Dagli eventi dell’estate del 2015, con la vittoria del No al referendum sulle misure di austerità e la successiva capitolazione del governo greco con la firma di un nuovo memorandum, la Grecia è via via sparita dalle cronache dei media italiani, salvo riapparire di tanto in tanto in maniera distorta a seconda degli interessi politici in campo, che fossero quelli degli organi di propaganda del governo greco o quelli opposti dei media italiani, interessati ad infierire sulla prima esperienza di governo “di sinistra radicale” all’interno dell’eurozona affinché non se ne ripetano di simili e magari di più radicali e determinate a portare la lotta sino in fondo.

**Dati presentati**

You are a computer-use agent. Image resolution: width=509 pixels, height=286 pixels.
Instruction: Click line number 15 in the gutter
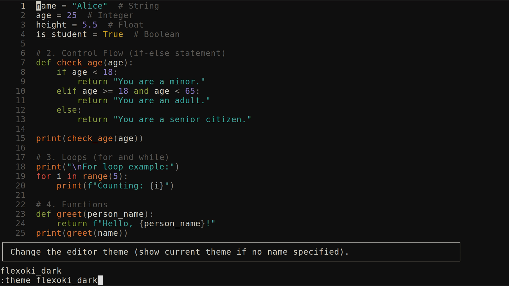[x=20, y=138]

**Requisiti dell'esercizio**
Secondo l'estratto del documento, quale esito ebbe il referendum sulle misure di austerità dell'estate del 2015?

**Risposta all'esercizio**
Vinse il No.